Although minimal upfront investment was required, Palm Village chose to put its financial house in order before taking on Cottage Commons. A $12.1 million refinance, underwritten by Lancaster Pollard, replaced a rigid structure to give Palm Village the flexibility to better invest a trustee-held reserve that had been kept in a low-interest account. The transaction saves Palm Village $80,000 annually and improves nearly every financial ratio in its credit profile, a smart move at any time but particularly when the future includes considerable growth plans.

“We need to do everything we can to work as smartly as we can to survive in various business climates,” Reimer said at the time. ”If you don’t change and adapt, you’re going to be obsolete in 30 years.”

Palm Village hopes the flexibility of Cottage Commons will attract younger seniors and serve as a pipeline to the CCRC.

“For us, it’s a promise to make a future promise of continuing care,” Reimer said. “And that opens up opportunities for new models.” As the 16 homes are completed adjacent to the property, Palm Village is working with other developers on plans for additional homes nearby, with thoughts of additional expansion to satellite locations in the hopper. For the stand-alone CCRC, it’s a way to compete with larger, multi-site facilities in a growing sector.

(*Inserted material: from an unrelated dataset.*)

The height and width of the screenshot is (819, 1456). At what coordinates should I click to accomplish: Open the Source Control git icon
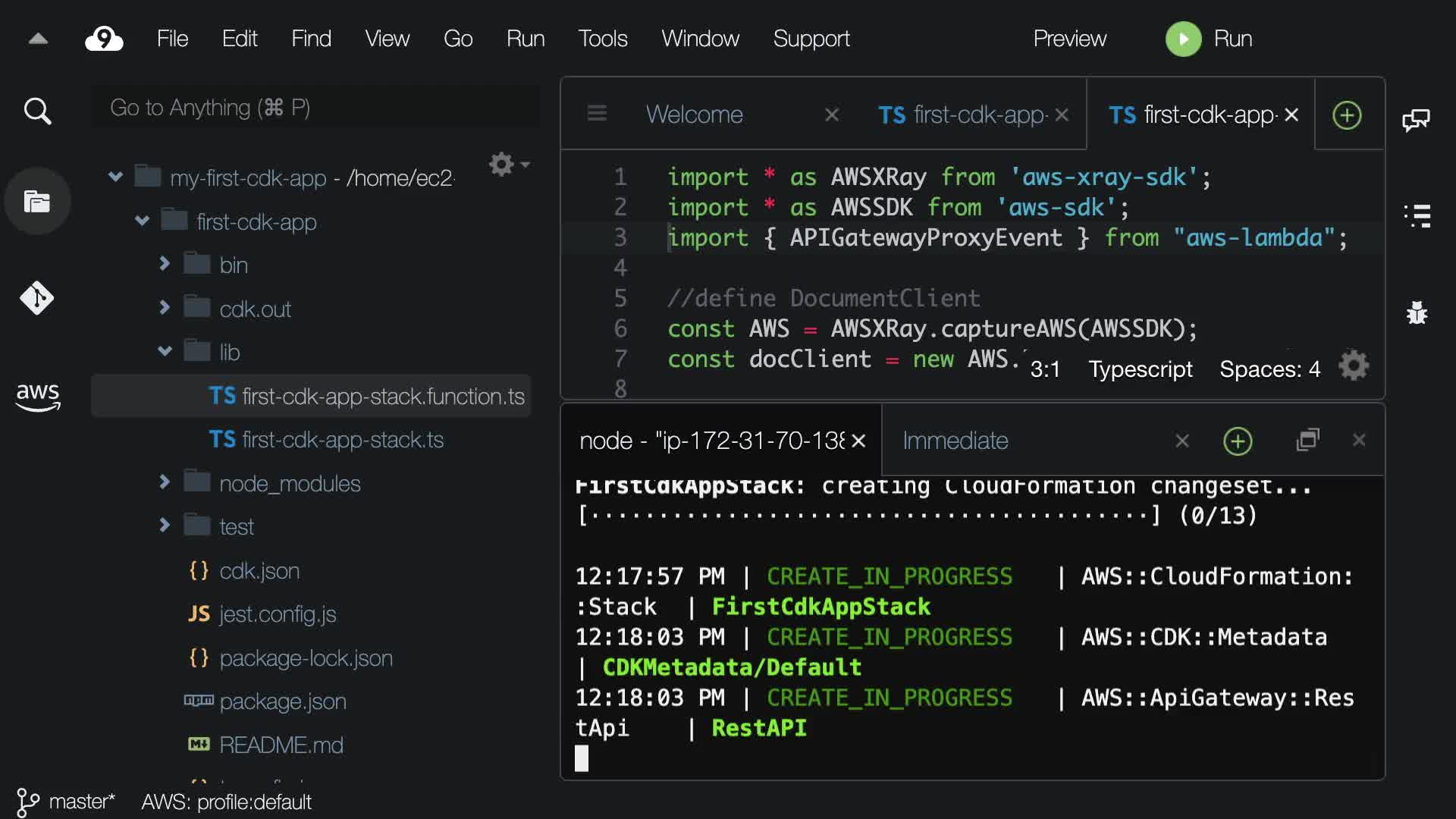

“We’re David, and we’re going to tackle Goliath, I guess,” Reimer said. “We’re seeing that there’s adequate numbers of skilled nursing beds and enough -- and in some markets more than enough -- of assisted living. But what we’re seeing a need for is the active senior living community,” Reimer said. An external market analysis indicated that Palm Village could fill 300 to 400 homes in satellite communities located in adjacent cities.

“As you build a relationship, hopefully you’re going to have some of those homes convert [to independent living],” Reimer said. And even if they don’t, the proximity to Palm Village offers the potential for income from short-term stays in the CCRC’s nursing units through Medicare Part A and B referrals.

Palm Village’s mission began in 1942 and has evolved and expanded through name and location changes. The community of 270 skilled nursing beds, assisted living beds and independent living cottages is owned by Mennonite Brethren Homes.